第7話 彼女が犯した罪
ボワンという音と煙と共に出てきた重厚な鏡には、何故か優花が映っていた。
「コノ鏡、浄玻璃の鏡ネ」
「じょうはりのかがみ……?なぜ私が映っているの……?」
しばらく優花の姿だけを映していた鏡だが、次第に場面は学校の教室らしきものになっていた。
クラスの輪の中心にいる優花。女子グループの中で一人だけ机の上に足を組んで座っていて、何だかそのグループをしきっているようにも見える。剛が思っていた優花とは少し雰囲気が違う。
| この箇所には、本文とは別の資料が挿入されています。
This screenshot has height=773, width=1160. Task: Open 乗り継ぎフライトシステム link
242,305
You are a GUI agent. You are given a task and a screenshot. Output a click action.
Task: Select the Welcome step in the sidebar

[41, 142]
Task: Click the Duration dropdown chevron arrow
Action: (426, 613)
やがて優花は、ポケットの中から丸めた紙を取り出し、一人の女子生徒の後ろ姿に投げつけた。
「!?」
その鏡を見ていた剛たちの中にも動揺が走る。
「どういうことだ……?あんな可愛い女の子がなぜ紙を投げつけているんだ?」
周りの人間たちは口々にざわめく。
そしてその鏡の場面はいつの間にか学校の女子トイレとなっていた。
五、六人の女子生徒が、一人の女子生徒に迫っていた。先ほど紙を投げつけられていた女子生徒だと思われる。
「……あんた、何無視してんのよ?」
優花の声が鏡から聞こえる。
「ちょっと勉強ができるからって、調子こかないでよね!」
優花の声を合図に、女子生徒が一斉に攻撃を仕掛ける。髪をつかみ、トイレの床に押し付け、顔を上履きで踏んづけた。
「これは酷い……」
鏡を見ている周りの人間から思わず声が漏れる。
そして次に鏡は、優花がコンビニに居る場面に切り替わった。
キョロキョロとあたりを窺いながらパーカーのフードを被り店内を歩く優花。そして、おもむろにレトルトカレーを手にとると、ポケットに突っ込んだ。
「こらっ!何やってんだ!」
店長らしき人が優花に迫る。優花は慌てて店外に逃げた。
それでも追ってくる店長、走って逃げる優花。
住宅街の曲がり道を勢いよく曲がる優花、そしてその目の前には車が――。
そこで、優花は轢かれて死んだ。
「病死っていうのもウソか……」
そう呟いて剛は遠目からだが優花の顔を見た。彼女の顔から血の気を引いている。
「コレデモ、悪いコトシテナイト?」
俱生神が優花に尋ねた。優花は下を向いたままだ。辺りは静まり返っている。
しばらくの沈黙の後、優花は手にぐっと力を入れて、言葉を発した。
「仕方がなかったのよ……」
「何ガデスカ?」
「仕方がなかったんだよ!」
「ダカラ何ガ?」
「あの女は勉強もできて親も医者で、私たちには見向きもしないし!」
「フムフムソレデ?」
「コンビニは、親が帰って来なくて!食べるものが無くて!どうしてもお腹が空いたのよ!」
「フムフムソレデ?」
「それでって……。私の話、聞いてた??こんな可哀そうなのに、地獄へ行けっていうの??」
「ゼンゼン、可哀ソウジャ、ナイデス」
「どうして……」
「貴方ニハ、分カリマセンネ。ハイ、アウトデス」
「そんな!」
そして一連のやりとりを見ていた閻魔大王は締めくくるように大きな声で言った。
「はい地獄行き決定」
「やめて、いや!助けて!」
暴れる優花を赤鬼達が引きずる。
やめて――……!
赤鬼に連れ去られ、優花の声は次第に遠くなっていった。
そして一瞬の静寂のあと、何事もなかったように次の裁判が始まっていった。
まさかあの優花が――。
剛は愕然とした。初めて出会った時の優花は笑顔が可愛い女の子で。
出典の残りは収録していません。